This is off the subject of AC but I know many of you are experiencing the same dilemma. I have many patients with mixed hyperlipidemias resulting in both LDL and triglyceride elevations and low HDL's. Many are also diabetic. In the past I was comfortable prescribing just about any statin along with a fenofibrate as the studies seem to indicate the risk of myopathy with this combination is small and the negative effects on blood glucose are much less than with the niacins, etc. Inevitably I would get a request for preauth for the fenofibrate and could usually get it to go through after documenting the need for a statin as well. Then I started getting denials saying the insurance would only pay for gemfibrozil and not a fenofibrate. OK, so then I would prescribe gemfibrozil and change the statin to Crestor. Those then went through for a while after obtaining a preauth.
Now, however, one insurance plan in particular insists they will not pay for either Crestor or any fenofibrate and tell me that I should prescribe gemfibrozil and pravastatin and have alluded to the patient that this is an acceptable alternative. I do not believe it is, nor do any of the studies I can find. I had a 30 minute phone conversation with a pharmacist employed by this company who was very understanding. He also said he understands and agrees with my concerns. He said they (the working pharmacists there) have taken this matter several times to "the higher ups" but have made no progress. He told me these upper level people "looked at the topic and decided it was no big deal".
Well, although I tend to agree with them clinically (I really have not seen all that many problems) my drug interaction checker, the PDR, and all the online info I can find disagree and advise me NOT to use any statin with gemfibrozil. At this point however, it is only contraindicated with simvastatin. Granted, some statins may be better than others depending on their metabolic pathway but, when there are much safer alternatives, why should I even have to concern myself with this issue?

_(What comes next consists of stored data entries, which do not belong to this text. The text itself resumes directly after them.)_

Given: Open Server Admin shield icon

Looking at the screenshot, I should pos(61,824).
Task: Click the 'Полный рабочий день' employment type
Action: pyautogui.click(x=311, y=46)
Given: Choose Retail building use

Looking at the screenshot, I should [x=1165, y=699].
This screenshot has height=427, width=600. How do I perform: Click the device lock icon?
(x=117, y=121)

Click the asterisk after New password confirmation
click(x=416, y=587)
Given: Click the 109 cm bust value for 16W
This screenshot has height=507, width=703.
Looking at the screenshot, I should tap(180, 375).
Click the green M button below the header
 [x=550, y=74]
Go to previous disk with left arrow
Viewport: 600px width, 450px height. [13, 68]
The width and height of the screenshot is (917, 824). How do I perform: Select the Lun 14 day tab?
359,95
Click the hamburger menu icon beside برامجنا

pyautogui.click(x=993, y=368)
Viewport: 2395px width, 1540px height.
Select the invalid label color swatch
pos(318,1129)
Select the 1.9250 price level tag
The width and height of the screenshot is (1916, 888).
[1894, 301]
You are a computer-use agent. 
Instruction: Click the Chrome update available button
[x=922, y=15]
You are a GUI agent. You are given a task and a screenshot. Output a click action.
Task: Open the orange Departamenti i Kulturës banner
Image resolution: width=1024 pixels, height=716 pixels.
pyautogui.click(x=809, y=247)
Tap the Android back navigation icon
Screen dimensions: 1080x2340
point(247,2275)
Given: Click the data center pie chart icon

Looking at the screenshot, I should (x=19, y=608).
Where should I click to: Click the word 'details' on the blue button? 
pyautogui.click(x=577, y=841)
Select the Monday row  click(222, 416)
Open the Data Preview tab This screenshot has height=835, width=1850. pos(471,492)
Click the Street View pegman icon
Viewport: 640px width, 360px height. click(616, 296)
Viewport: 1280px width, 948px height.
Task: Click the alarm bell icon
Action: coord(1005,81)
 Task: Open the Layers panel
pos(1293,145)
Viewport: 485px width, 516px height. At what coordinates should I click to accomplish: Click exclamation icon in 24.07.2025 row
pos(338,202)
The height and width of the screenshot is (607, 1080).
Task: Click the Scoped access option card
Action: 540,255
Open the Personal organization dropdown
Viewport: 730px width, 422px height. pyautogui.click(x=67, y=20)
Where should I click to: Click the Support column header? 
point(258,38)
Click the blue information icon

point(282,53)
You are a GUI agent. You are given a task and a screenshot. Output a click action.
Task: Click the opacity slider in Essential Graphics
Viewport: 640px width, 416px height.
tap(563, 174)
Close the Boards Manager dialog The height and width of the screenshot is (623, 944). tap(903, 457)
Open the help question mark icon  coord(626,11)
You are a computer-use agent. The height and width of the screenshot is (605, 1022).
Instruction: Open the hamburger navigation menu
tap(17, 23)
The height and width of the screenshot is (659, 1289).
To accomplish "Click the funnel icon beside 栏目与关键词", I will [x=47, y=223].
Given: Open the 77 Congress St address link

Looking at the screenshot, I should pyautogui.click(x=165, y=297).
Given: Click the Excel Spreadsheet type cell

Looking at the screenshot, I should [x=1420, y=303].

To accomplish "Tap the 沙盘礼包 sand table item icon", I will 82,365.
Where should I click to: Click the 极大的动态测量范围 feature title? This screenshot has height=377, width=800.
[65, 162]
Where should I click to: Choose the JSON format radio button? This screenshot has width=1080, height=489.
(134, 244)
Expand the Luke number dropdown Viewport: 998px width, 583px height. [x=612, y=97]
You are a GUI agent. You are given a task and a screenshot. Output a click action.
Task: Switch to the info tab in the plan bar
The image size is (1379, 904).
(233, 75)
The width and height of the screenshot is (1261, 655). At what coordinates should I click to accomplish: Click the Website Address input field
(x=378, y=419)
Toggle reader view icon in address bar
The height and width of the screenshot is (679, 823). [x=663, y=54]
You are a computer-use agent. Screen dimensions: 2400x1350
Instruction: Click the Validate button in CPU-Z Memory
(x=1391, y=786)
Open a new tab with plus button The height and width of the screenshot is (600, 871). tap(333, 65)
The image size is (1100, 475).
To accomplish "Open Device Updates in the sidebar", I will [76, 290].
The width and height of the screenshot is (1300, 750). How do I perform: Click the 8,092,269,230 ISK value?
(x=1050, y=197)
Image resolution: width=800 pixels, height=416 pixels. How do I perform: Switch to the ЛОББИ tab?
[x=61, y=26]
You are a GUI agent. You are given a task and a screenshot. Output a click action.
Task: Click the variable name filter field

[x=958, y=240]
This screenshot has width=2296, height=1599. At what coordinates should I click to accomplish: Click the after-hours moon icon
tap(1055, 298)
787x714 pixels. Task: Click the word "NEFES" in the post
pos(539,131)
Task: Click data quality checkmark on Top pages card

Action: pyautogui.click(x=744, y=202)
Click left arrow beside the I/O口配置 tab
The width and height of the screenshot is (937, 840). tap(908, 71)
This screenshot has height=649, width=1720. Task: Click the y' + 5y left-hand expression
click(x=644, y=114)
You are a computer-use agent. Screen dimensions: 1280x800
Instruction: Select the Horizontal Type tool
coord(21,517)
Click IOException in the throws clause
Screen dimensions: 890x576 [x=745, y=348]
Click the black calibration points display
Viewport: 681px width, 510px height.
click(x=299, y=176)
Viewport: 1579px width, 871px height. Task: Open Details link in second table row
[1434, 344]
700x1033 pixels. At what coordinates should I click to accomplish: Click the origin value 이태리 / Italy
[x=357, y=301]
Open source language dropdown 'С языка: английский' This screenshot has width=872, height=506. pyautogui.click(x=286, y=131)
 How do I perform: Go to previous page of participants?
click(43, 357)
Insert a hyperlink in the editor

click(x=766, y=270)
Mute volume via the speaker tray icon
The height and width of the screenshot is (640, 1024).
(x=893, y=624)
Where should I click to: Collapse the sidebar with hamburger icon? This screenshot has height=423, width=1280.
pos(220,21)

So my question is....who is going to take the heat and have to face the jury if my patients (who have been deluded by the insurance company into believing this was my idea to use this combination of medicines) develop complications? I have spoken directly with each patient that makes the choice to use these generics rather than the Trilipx, Tricor or Crestor that I have recommended. I have documented my concerns to them. But, money talks, and my "BS" walks so most of them say they want to take what the insurance will pay for. Consequently I am feeling like I am being forced to practice bad medicine. Every day my frustrations with this profession increase. Are any others handling situations like this in a better way?